Since \(2x\) is always even, but \(57\) is odd, we must have \(9y =\) odd, so \(y\) is odd. The first odd multiple of \(9\) below \(57\) is \(9 * 5 = 45\), which would leave \(2x = 57 - 45 = 12\) and \(x = 6\). Thus \((6, 5)\) is one pair of values \((x, y)\) that solves the given equation, and \(x^2 + 2xy + y^2 = (x+y)^2\) could be \(121\).

However, now note that the least common multiple of \(2\) and \(9\) is \(2 * 9 = 18\), and we can reduce \(x\) and increase \(y\) (or vice versa) in a \(9:2\) ratio. That is, increasing \(x\) by \(9\) and decreasing \(y\) by \(2\), or vice versa, would not change the total value of \(2x + 9y\).

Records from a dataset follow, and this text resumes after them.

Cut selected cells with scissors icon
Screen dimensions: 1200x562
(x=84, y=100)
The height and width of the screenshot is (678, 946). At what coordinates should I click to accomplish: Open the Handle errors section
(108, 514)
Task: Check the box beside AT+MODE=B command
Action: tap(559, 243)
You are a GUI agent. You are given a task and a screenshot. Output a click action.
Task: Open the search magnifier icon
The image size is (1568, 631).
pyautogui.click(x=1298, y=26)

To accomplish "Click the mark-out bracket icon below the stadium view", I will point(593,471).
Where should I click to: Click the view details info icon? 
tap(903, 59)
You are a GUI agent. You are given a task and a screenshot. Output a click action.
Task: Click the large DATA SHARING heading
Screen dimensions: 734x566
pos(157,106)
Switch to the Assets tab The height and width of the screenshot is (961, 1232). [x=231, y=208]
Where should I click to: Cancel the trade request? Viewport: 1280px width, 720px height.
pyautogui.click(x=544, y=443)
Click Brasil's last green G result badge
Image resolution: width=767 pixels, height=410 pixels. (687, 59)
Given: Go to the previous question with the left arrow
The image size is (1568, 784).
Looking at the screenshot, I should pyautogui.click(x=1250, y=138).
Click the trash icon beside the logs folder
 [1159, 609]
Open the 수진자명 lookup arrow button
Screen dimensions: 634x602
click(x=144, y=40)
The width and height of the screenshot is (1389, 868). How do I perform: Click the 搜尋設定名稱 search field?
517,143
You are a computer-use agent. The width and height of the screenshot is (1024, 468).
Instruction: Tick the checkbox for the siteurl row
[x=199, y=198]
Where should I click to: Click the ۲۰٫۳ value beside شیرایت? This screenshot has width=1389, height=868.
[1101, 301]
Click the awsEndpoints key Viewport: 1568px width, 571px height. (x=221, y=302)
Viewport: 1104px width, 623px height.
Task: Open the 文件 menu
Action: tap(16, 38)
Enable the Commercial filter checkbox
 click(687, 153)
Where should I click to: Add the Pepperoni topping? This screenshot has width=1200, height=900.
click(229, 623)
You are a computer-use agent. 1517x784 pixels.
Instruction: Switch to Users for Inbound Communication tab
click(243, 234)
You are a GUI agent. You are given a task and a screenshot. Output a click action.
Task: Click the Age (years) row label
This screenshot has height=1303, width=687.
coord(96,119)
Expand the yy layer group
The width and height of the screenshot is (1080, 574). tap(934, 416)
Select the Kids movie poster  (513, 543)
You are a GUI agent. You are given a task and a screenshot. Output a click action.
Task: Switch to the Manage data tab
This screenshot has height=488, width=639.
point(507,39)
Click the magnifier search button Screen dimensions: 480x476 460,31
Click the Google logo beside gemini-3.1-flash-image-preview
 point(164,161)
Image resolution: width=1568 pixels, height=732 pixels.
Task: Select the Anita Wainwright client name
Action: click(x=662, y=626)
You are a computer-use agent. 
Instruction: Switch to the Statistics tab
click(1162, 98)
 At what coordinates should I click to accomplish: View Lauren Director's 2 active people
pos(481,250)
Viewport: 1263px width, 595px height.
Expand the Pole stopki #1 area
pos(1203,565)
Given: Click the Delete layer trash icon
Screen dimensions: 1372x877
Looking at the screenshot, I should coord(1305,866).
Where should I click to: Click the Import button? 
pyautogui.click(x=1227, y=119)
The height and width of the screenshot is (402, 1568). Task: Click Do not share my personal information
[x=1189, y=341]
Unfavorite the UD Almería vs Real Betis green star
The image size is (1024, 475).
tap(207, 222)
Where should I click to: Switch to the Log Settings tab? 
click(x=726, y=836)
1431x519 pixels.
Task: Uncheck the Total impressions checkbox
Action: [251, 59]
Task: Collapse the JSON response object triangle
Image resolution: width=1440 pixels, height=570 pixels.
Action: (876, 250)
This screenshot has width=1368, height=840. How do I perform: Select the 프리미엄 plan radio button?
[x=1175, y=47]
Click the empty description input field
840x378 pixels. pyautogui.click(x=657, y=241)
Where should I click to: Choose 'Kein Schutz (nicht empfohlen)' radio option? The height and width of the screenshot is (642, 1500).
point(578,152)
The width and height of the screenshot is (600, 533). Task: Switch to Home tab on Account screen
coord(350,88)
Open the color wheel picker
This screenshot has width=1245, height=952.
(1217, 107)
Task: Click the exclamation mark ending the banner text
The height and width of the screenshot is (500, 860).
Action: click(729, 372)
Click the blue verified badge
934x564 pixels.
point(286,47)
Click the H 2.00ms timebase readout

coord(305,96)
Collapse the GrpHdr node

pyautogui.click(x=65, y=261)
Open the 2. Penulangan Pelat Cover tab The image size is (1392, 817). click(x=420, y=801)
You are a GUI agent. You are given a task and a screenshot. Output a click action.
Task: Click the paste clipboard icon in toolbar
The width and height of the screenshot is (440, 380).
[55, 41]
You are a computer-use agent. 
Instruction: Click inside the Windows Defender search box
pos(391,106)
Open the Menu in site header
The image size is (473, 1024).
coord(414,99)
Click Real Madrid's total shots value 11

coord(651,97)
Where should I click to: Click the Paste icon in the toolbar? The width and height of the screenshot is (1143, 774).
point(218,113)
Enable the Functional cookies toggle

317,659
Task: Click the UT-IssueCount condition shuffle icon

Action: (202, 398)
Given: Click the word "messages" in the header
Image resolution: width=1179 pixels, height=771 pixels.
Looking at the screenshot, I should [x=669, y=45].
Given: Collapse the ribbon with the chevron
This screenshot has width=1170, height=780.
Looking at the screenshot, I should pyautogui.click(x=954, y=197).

In turn, such a swap would increase or decrease the total of \(x + y\) by \(7\) each time. So it would also be possible, for instance, to obtain \(x+y = 4\) by switching \((x, y)\) from \((6, 5)\) to \((6 - 9, 5 + 2) = (-3, 7)\), which gives \(x^2 + 2xy + y^2 = 16\).

However, this is still not the minimum for \(|x + y|\), since one more swap gives \((x, y) = (-3-9, 7+2) = (-12, 9)\). Then \(x + y = -3\), and \(x^2 + 2xy + y^2 = 9\). This value actually is the minimum, since continued swaps will only ever increase or decrease the value of \(x + y\) by \(7\) each time and thus cannot move \((x+y)^2\) closer to zero. B is correct.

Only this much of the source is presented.